_DOCUMENT PASSAGE_:
Time Apart: A History of Hope is a 2008 documentary film by Rachel Bower and Warren Brown.  Principal photography was done in Romania, Israel and Ukraine. The film received press coverage by Breakfast Television, CBC Radio, CTV News, and The Chronicle Herald newspaper.

Synopsis
A search, a journey, a life's dream fulfilled. Seventy-seven-year-old Holocaust survivor Alice Zuckerman never gave up hope she would find her family, lost after the Second World War. When scribbled notes on torn paper reveal clues to her past, Alice and her family reunite. Alice takes us on a moving journey through old Eastern Europe, a world that seemingly disappeared through Nazism and communism. Yet the world of Alice's childhood remains vital in the hearts of the people she meets along the way.

The documentary runs 43 minutes, and is produced by Willow Productions.

(Some data)
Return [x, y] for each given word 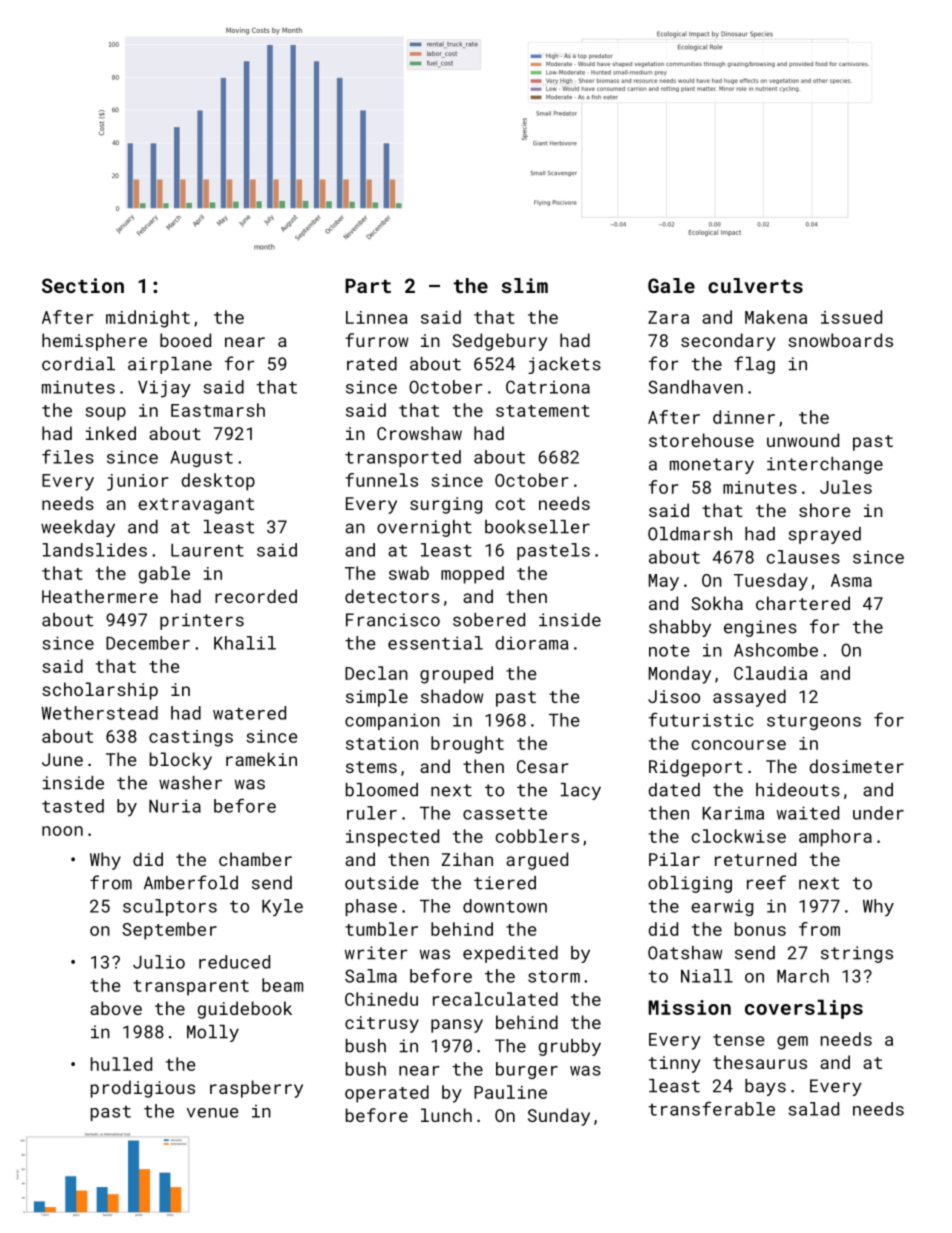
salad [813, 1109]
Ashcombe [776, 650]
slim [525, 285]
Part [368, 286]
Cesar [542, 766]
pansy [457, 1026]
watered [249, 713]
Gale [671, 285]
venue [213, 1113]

_PROBLEM_: Pick up the passage about the documentary Time Apart: A History of Hope after its final sentence and keep writing. This data has no connection to the passage about the documentary Time Apart: A History of Hope.

_THE ANSWER_:
Film festivals
Time Apart: A History of Hope was an official selection in the following film festivals:

 Big Bear Lake Film Festival, Big Bear Lake, CA September 2010 
 DocMiami Miami, Miami, FL May 2010 
 Atlantic Film Festival, Halifax, NS September 2009 
 Lighthouse Film Festival, Long Beach Island, NJ June 2009 
 SilverWave Film Festival, Fredericton, NB November 2008
 New Hope Film Festival, New Hope, PA, July 2011

The film has also been screened at:
 Holocaust Education Week, Toronto, ON November 2009 
 Holocaust Education Week, Halifax, NS November 2008

Awards
The film won the New Brunswick Joy Award through Linda Joy Award at the Atlantic Film Festival in Halifax, N.S.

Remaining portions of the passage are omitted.